**Task description**
Search the records for the string "Uncheck", then copy each line where it appears.

[Collected data]
────────────────────
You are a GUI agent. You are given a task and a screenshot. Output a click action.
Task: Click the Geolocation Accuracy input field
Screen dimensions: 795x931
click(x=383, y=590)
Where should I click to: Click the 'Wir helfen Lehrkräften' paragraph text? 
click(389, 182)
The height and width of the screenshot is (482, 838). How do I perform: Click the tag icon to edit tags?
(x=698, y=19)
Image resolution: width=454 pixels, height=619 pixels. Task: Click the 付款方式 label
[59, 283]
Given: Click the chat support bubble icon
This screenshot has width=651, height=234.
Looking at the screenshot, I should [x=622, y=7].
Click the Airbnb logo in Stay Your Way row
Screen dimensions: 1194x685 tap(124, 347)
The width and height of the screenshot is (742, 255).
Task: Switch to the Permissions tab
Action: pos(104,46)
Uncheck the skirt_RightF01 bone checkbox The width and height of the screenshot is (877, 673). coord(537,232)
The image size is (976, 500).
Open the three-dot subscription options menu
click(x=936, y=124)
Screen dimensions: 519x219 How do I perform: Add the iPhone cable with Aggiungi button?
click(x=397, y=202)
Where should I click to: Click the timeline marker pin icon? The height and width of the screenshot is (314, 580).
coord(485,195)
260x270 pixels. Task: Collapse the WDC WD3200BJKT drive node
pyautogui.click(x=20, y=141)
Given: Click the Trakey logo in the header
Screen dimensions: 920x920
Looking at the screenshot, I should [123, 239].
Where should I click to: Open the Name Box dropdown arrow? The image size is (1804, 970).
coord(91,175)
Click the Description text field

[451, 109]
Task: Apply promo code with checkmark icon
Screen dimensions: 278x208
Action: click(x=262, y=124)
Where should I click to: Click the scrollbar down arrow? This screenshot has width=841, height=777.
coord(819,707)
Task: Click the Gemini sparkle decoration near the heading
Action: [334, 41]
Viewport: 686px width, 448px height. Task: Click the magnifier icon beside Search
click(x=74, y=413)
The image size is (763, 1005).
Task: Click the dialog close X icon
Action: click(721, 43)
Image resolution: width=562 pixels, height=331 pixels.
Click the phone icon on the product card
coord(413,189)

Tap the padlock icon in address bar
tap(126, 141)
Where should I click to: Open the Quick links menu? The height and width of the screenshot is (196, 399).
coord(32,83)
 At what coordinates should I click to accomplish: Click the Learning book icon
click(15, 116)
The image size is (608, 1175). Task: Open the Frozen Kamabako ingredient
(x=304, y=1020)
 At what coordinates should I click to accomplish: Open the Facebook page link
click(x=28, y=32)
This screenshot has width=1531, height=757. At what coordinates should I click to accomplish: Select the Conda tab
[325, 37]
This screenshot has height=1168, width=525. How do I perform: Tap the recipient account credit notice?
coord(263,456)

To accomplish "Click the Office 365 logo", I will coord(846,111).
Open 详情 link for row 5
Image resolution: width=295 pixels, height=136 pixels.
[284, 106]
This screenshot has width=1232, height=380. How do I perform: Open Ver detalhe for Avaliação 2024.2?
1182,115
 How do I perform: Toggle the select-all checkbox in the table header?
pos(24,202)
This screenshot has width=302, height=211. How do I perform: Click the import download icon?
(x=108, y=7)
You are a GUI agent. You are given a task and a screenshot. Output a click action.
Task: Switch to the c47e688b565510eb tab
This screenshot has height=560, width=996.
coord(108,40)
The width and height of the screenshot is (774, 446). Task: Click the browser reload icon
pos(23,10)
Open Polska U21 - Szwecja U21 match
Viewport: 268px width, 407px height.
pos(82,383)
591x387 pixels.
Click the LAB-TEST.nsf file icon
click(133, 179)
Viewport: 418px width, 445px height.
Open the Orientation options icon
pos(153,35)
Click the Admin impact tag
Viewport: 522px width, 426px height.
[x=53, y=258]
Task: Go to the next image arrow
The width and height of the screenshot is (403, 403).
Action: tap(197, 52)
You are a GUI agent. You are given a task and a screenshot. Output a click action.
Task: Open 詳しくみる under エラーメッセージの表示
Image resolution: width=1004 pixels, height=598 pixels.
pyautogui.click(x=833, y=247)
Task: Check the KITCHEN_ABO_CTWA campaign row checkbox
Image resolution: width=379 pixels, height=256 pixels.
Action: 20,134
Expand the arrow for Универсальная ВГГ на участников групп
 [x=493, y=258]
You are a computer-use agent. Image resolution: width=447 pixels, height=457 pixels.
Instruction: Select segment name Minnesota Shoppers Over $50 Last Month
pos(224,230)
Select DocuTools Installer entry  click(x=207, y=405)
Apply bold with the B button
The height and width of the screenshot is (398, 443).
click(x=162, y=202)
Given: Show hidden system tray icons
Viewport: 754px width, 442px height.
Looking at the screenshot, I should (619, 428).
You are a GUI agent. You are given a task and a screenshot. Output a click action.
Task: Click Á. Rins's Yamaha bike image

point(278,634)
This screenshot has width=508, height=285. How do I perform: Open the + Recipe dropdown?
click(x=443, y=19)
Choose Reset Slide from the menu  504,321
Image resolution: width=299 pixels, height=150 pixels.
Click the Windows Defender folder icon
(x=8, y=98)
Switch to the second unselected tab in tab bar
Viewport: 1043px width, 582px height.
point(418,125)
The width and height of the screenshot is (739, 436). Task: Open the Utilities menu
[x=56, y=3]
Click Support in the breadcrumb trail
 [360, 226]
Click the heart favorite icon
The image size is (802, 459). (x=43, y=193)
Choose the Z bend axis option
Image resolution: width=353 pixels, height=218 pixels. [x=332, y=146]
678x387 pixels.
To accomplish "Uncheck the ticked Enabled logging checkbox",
────────────────────
**Completed exercise**
Uncheck the skirt_RightF01 bone checkbox The width and height of the screenshot is (877, 673). coord(537,232)
To accomplish "Uncheck the ticked Enabled logging checkbox",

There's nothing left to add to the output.